Text and element pointing records
>>

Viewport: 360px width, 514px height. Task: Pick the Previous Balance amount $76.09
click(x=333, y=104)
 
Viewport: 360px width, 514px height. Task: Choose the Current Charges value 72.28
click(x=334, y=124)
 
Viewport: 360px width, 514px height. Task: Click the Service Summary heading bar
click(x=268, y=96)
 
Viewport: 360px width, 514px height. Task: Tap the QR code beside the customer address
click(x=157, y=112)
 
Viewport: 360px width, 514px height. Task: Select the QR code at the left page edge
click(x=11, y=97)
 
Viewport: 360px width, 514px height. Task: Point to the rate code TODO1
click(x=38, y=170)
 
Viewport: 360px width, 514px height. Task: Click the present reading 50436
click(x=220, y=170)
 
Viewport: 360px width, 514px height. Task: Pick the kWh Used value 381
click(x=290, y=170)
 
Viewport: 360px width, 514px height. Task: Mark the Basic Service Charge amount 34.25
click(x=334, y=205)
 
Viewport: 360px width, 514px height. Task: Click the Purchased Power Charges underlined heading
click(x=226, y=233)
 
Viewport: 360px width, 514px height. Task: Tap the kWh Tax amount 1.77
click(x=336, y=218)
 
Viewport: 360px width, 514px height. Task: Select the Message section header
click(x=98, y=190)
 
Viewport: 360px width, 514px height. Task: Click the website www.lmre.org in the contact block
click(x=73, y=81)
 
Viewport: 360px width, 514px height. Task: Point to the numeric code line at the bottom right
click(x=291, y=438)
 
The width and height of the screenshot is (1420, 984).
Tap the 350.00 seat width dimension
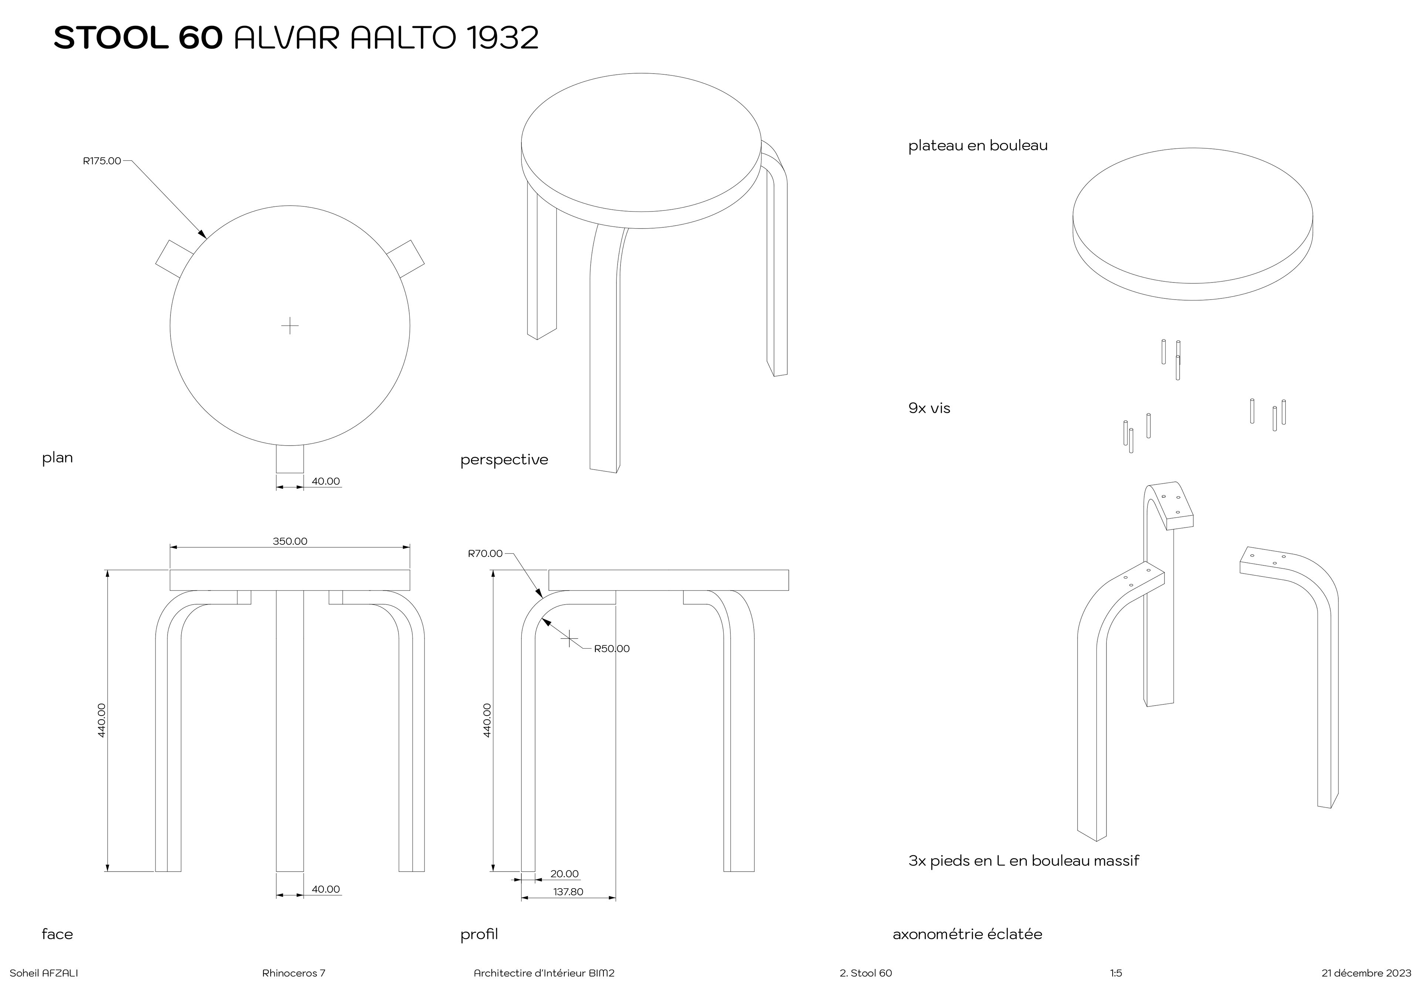click(x=290, y=541)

<<

Repeat every row above word for word, omitting the pictures.

◆ Exercise answer ◆
Viewport: 360px width, 514px height. Task: Pick the Previous Balance amount $76.09
click(x=333, y=104)
 
Viewport: 360px width, 514px height. Task: Choose the Current Charges value 72.28
click(x=334, y=124)
 
Viewport: 360px width, 514px height. Task: Click the Service Summary heading bar
click(x=268, y=96)
 
Viewport: 360px width, 514px height. Task: Tap the QR code beside the customer address
click(x=157, y=112)
 
Viewport: 360px width, 514px height. Task: Select the QR code at the left page edge
click(x=11, y=97)
 
Viewport: 360px width, 514px height. Task: Point to the rate code TODO1
click(x=38, y=170)
 
Viewport: 360px width, 514px height. Task: Click the present reading 50436
click(x=220, y=170)
 
Viewport: 360px width, 514px height. Task: Pick the kWh Used value 381
click(x=290, y=170)
 
Viewport: 360px width, 514px height. Task: Mark the Basic Service Charge amount 34.25
click(x=334, y=205)
 
Viewport: 360px width, 514px height. Task: Click the Purchased Power Charges underlined heading
click(x=226, y=233)
 
Viewport: 360px width, 514px height. Task: Tap the kWh Tax amount 1.77
click(x=336, y=218)
 
Viewport: 360px width, 514px height. Task: Select the Message section header
click(x=98, y=190)
 
Viewport: 360px width, 514px height. Task: Click the website www.lmre.org in the contact block
click(x=73, y=81)
 
Viewport: 360px width, 514px height. Task: Point to the numeric code line at the bottom right
click(x=291, y=438)
 
The width and height of the screenshot is (1420, 984).
Tap the 350.00 seat width dimension
click(x=290, y=541)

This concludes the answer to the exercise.